Every line in the data below that has the word "toolbar" should be returned.

........

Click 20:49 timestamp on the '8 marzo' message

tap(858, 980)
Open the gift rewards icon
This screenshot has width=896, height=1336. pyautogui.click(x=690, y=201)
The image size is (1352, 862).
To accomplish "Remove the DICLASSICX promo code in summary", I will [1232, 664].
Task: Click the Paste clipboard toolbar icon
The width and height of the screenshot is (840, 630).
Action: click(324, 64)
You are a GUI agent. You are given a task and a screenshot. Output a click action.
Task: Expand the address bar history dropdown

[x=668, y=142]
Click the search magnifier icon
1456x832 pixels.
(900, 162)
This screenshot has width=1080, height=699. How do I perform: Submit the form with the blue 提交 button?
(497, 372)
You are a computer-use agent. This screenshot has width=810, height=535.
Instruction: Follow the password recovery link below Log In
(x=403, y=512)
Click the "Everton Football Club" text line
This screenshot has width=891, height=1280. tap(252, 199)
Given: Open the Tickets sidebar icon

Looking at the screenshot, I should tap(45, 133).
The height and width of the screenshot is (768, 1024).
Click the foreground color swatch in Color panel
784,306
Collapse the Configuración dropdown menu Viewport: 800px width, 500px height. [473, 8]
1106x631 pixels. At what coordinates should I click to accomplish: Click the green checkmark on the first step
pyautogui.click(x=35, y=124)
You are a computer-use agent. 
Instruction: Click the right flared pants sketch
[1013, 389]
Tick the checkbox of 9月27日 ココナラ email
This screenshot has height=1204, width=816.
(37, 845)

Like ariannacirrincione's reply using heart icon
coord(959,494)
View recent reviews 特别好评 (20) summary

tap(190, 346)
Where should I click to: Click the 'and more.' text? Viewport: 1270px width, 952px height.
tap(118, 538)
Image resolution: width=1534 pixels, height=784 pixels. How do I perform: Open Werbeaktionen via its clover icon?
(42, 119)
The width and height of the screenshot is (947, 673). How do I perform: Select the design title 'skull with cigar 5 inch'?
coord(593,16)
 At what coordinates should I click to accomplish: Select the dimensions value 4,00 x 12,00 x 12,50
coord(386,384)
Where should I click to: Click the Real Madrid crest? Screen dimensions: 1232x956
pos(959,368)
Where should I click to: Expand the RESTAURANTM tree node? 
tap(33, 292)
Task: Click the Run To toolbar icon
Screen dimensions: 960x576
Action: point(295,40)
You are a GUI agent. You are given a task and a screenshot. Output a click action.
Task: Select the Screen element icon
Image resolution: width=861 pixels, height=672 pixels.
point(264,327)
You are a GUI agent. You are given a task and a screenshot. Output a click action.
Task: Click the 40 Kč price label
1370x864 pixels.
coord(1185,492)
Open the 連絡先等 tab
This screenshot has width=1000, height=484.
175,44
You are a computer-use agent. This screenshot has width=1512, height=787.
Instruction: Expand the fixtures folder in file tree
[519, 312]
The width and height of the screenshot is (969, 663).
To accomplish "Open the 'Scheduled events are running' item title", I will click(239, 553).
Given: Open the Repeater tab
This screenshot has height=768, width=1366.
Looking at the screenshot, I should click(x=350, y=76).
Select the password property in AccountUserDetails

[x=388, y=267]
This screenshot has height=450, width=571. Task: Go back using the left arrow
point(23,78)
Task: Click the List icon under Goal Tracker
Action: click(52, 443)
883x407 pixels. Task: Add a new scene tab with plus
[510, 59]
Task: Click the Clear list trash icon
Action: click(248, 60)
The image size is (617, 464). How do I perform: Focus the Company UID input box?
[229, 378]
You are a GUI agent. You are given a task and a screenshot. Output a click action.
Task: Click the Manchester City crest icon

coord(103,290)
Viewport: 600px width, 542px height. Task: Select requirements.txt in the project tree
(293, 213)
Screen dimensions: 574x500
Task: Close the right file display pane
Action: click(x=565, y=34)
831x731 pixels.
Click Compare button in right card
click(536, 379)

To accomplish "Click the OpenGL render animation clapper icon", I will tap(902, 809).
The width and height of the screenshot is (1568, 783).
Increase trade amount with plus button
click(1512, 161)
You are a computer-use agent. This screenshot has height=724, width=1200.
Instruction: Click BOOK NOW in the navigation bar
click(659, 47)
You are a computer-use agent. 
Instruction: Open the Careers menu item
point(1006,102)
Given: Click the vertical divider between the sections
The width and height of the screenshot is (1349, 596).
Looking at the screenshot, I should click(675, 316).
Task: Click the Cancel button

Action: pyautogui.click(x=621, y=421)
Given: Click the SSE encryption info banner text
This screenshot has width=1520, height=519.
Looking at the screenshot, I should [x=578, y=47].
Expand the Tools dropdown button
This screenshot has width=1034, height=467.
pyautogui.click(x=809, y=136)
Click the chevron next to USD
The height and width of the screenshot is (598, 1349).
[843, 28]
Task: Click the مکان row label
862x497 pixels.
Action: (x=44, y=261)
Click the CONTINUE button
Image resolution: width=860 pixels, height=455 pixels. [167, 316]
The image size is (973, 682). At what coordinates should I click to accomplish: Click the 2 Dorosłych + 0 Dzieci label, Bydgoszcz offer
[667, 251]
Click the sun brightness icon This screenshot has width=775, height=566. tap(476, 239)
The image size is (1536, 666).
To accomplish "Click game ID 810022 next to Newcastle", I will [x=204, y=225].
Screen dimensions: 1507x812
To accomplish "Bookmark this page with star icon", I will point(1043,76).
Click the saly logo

........

Answer box:
Task: Click the Paste clipboard toolbar icon
Task: Click the Run To toolbar icon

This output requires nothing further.